Heard a story about some guys that would rent 6hp fishing boats but as soon as the left the marine they would put two motors on one boat for some fun. I just scored a second motor and got it running so now I have two. How am I supposed to drive this thing. Rated for 25hp so I'm itching to try.


----------



## Catch Release Repeat (Dec 5, 2017)

Well I'm watching this one lol. I think when larger boats have twins the props spin opposite to stop it from cavitation but with two 6s idk if that's an issue. It's a shallow v is be careful but my best guess would be to get them both running in neutral, start with one and kick the other one on. Make some bracket to connect the handles 


Sent from my iPhone using Tapatalk


----------



## Pappy (Dec 5, 2017)

Depends on how you want to do it. 
You will definitely need a steering tie bar and linkage to tie the two engines together. 
From there you can shift manually if you want and throttle manually as well. 
May seem like a handful at first but you're not the first to do it so have some fun! 
Safety wise, a steering cable and helm and twin simplex control boxes would make life very easy!


----------



## onthewatersx3 (Dec 5, 2017)

Wear a helmet and a life vest and out lots of weight in the bow!! 

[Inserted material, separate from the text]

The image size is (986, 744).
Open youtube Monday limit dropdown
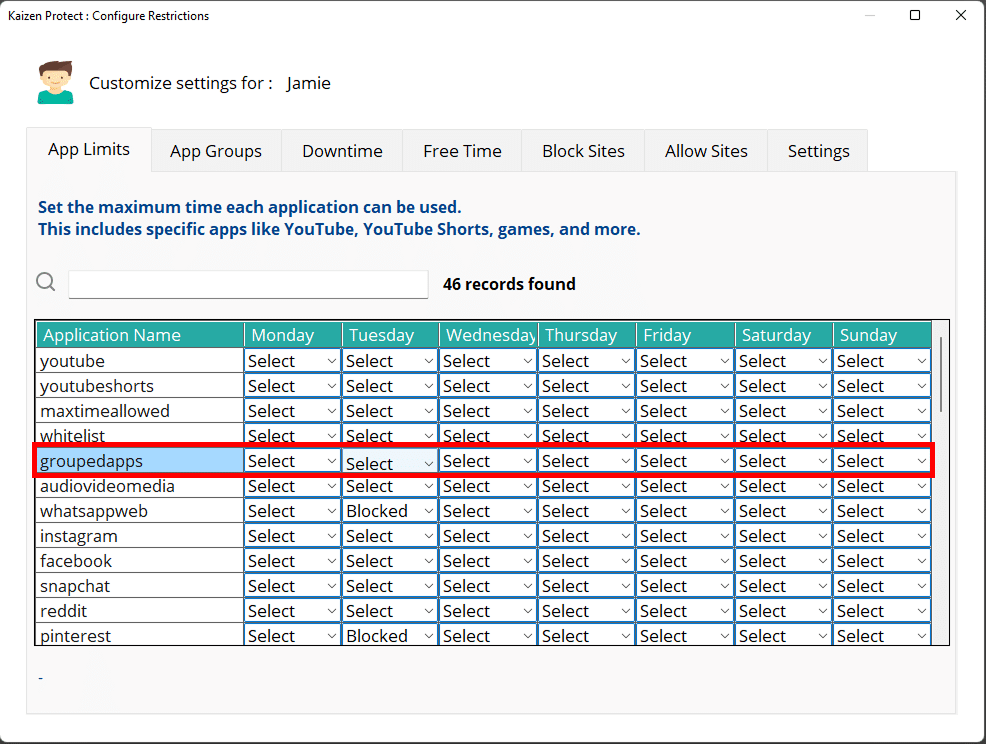292,361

I've got a heavier 14 footer (flooring, seats) also rated for 25 hp (1989 Grumman GSS) and it FLIES with ONE Evinrude 15hp on it. 

I'm glad you're doing this because I'm considering doing this on a different boat (1975 Starcraft Holiday 14 ft) with two Johnson 9.9's since I already have one. The Quabbin reservoir has a 20hp limit for 2 strokes and 20hp Evinrude currently on boat may be shot. Would love to hear from guys showing connector bars between motors and console rigging of throttle and steering since this boat is console. I'm even wondering if I can put the two 9.9's out on some sort of jack plate or bracket? - which would be essentially like saltwater rigging. Any input will be much appreciated guys.

And good luck to Stumpy - please share any rigging pics if you do this. 

Sent from my SM-N900V using Tapatalk


----------



## Stumpalump (Dec 6, 2017)

Dang 2nd motor sold in one day for asking price before I could use it.  The scuffed up one sold but it was low hours. Plastic tank and no hose. $485 winter time price for reference. Does that sound right? I think it's a deal compaired to the new stuff. I got a few calls really fast. I'm down to the one waiting on a fuel pump, an Evinrude 6 and a Johnson 2. Someday I'll have twins on somthing because it's just plain cool!


----------



## water bouy (Dec 6, 2017)

They seem to be going up around here:

https://greensboro.craigslist.org/search/bpo


----------



## Crazyboat (Dec 7, 2017)

Put a couple of SS through bolts on those engine brackets so they don't flip off on you. If you spread them a bit more maybe you could sit between them and have 2 hand operation. Also a fabricator might be able to rig you up something to tiller operate both with one handle for speed.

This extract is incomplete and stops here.